The EU must recognise the realities of Mediterranean member states | Stefan Zrinzo Azzopardi

It is imperative the EU gives due consideration to the Mediterranean perspectives

Last Thursday I had the opportunity to address the MED7 meeting for European Affairs Ministers of the Southern European Union Member States. The meeting addressed various themes which are currently at the top of the European Union’s agenda, such as the Multiannual Financial Framework for the period 2021-2027. This discussion on the EU budget is being held in parallel with the discussion on the European Commission’s proposal for a new recovery instrument, or the Next Generation EU Recovery Plan, which is aimed at assisting Member States recover from the economic distress caused by the COVID-19 pandemic.

During the meeting, I had the opportunity to highlight the successful containment of the virus and the steady fall in the transmission rate which dropped below 0.5 in the Maltese islands. This achievement is the result of a co-ordinated approach by the Maltese authorities and noted that this allowed our health authorities to authorise the easing of restrictive measures which had to be introduced over the past three months.

The coordination and sharing of information on respective exit plans and transparency in respective epidemiological data was extensively emphasised.

As an open economy, Malta has been heavily impacted due to its reliance on tourism. Yet, as a result of the most generous stimulus packages offered by any European Government, the unemployment rate was kept at a low in Malta. This package will be further enhanced by other measures that will be announced tomorrow by the Minister for Finance in a mid-year special budget. All these stimulus measures will complement the European Commission’s Recovery Plan announced last week.

The proposed EU Recovery Plan

The Government believes that the Recovery Plan contains both positive elements, as well as elements which require caution, such as the fact that the allocation criteria for newly established EU funds, like the Recovery and Resilience Facility and the React-EU Fund, seem to be punishing those Member States which made significant and painful efforts in the last few years to reduce unemployment levels. In this regard, I emphasised that GDP statistics do not tell the entire story of an economy and that the specific circumstances of individual member states should be taken into consideration when calculating the level of recovery aid being attributed.

Our geographic reality and heavy reliance on the tourism industry should not be overlooked. These permanent structural handicaps expose us to higher risks and increase our vulnerability, and as a matter of fact might result in a longer recovery period.

There is an ongoing controversy within  various exponents on the financing methods for the new recovery instruments. This is another area where the Government is advocating the Union should tread with caution. The so-called “new resources” that the Commission wants to acquire to finance these instruments will inevitably lead to the imposition of new taxes and subsequent disproportionate impact on local economies.

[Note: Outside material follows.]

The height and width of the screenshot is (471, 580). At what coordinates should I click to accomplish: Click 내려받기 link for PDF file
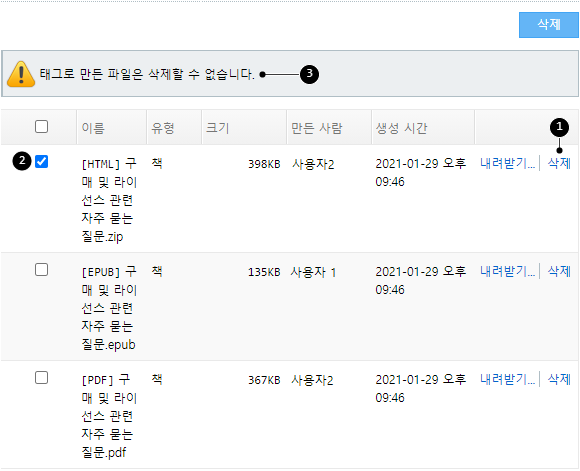508,379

While delving on disproportionate pressures, I had the opportunity to present Malta’s issues on the migration crisis in the Mediterranean region. In recent weeks, Malta, through its Minister for Foreign and European Affairs has been constantly speaking to several counterparts, including the Vatican, third countries and multilateral organisations, to explain the impact of a failed EU migration policy that has left Malta facing disproportionate migratory pressures alone.

Many of our counterparts appreciate the efforts and sacrifices we had to endure, and understand our frustrations, however, only a few partners are being helpful. With the current trends and numbers, our reception centres are well beyond their capacity and there is very little the Maltese authorities can do with the limited assistance being provided. While many are calling for the disembarkation of the migrants on vessels outside Malta’s territorial waters, pledges for relocation remain scarce or absent.

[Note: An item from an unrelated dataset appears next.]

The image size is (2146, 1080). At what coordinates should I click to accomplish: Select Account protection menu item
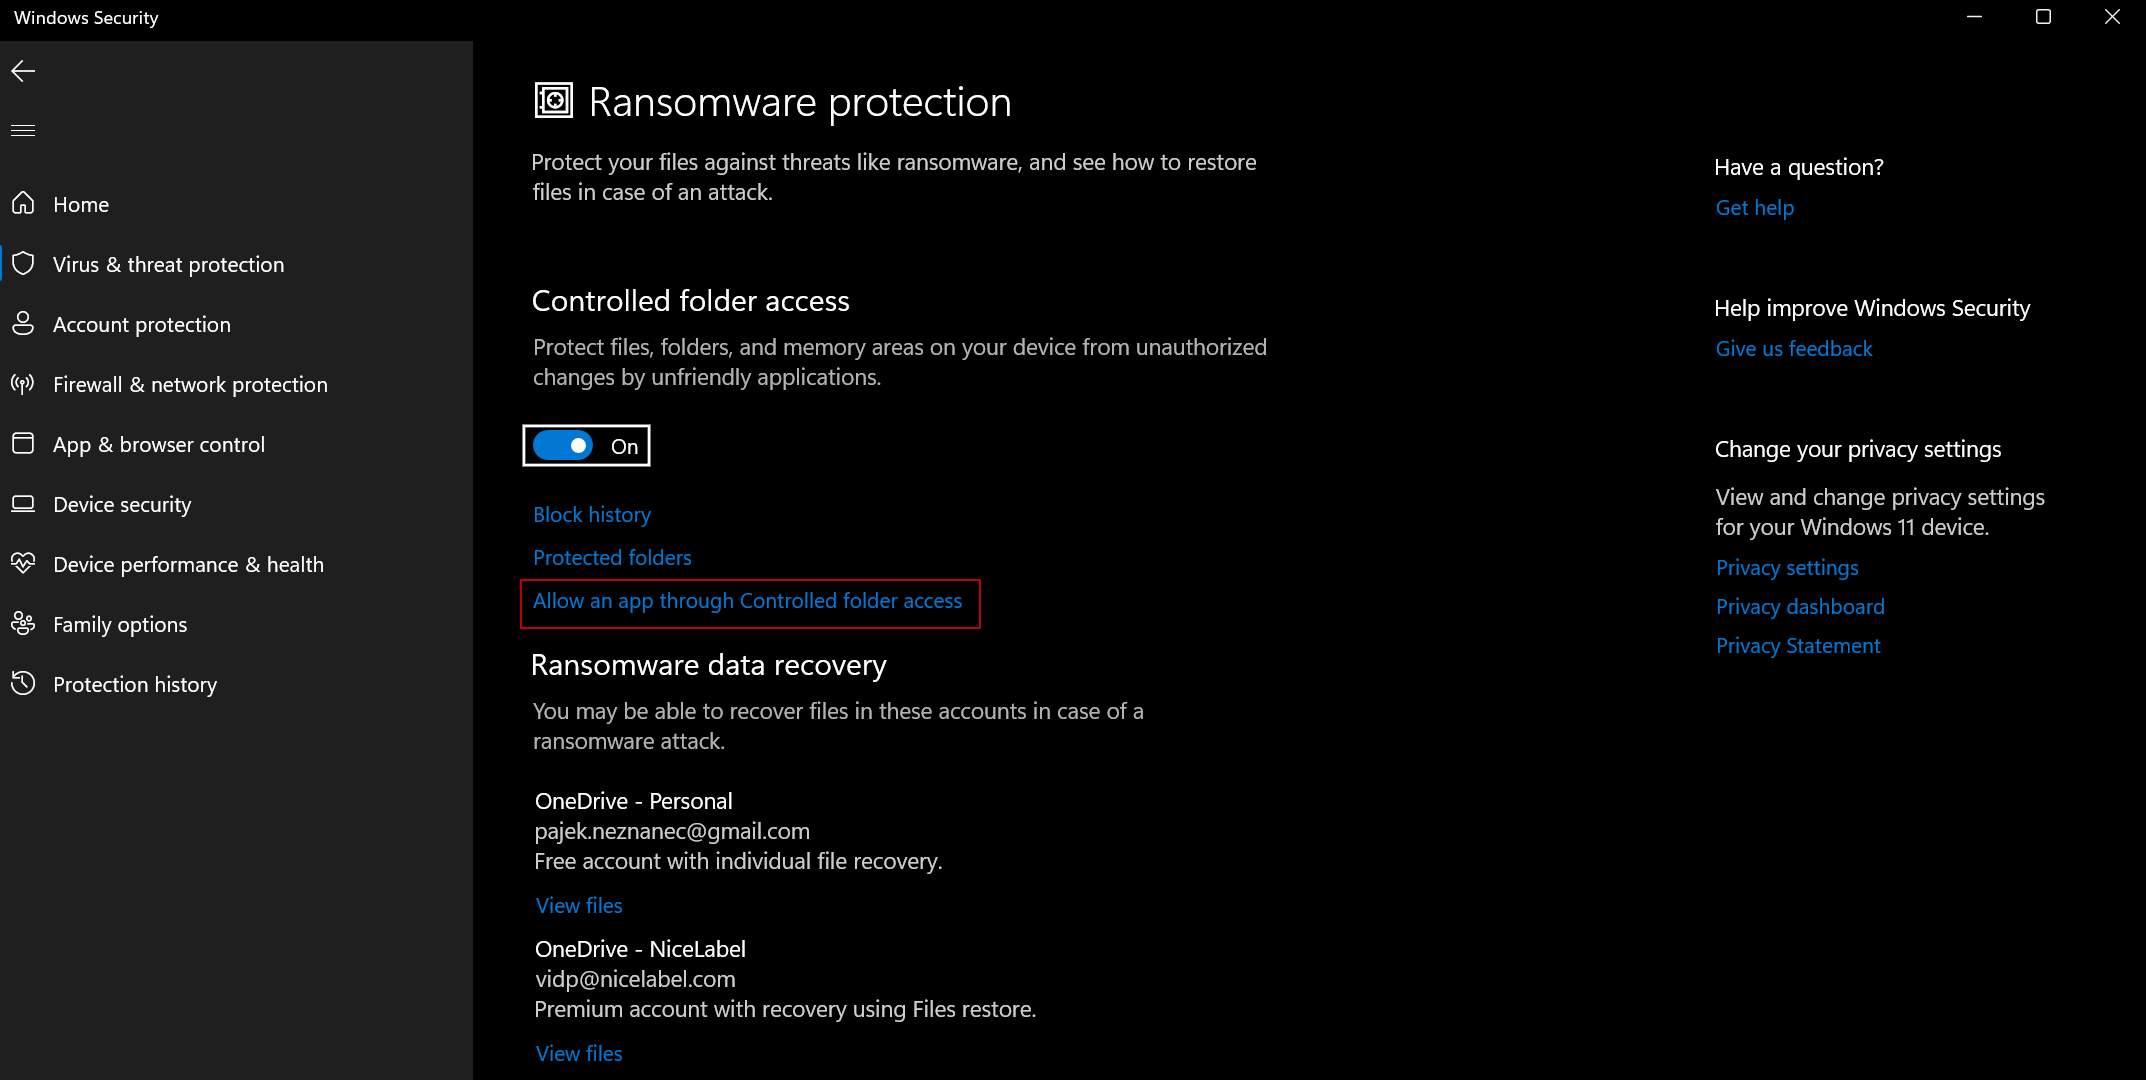point(141,325)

We look forward to the Commission’s proposal of a new European pact on migration and asylum, which should be based on the principle of solidarity and fair sharing of responsibility, and provide tailored assistance to most-affected Member States.

The Government is ready to discuss a comprehensive approach with a long or medium-term solution, but Malta needs assistance imminently. The current focus should therefore be on the prevention of flows, mostly through cooperation with countries of origin and transit. Hence, Libya’s stability and cooperation remain crucial. The European Union must have a wider outlook on this phenomenon and more attention should be given to our southern neighbour continent, Africa. This is a key element in our future endeavours towards a comprehensive settlement to this huge problem facing our region, and mostly Malta.

It is imperative the EU gives due consideration to the Mediterranean perspectives. A stronger response to the realities of the member states in the Medierranean is of essence and definitely a step in the right direction.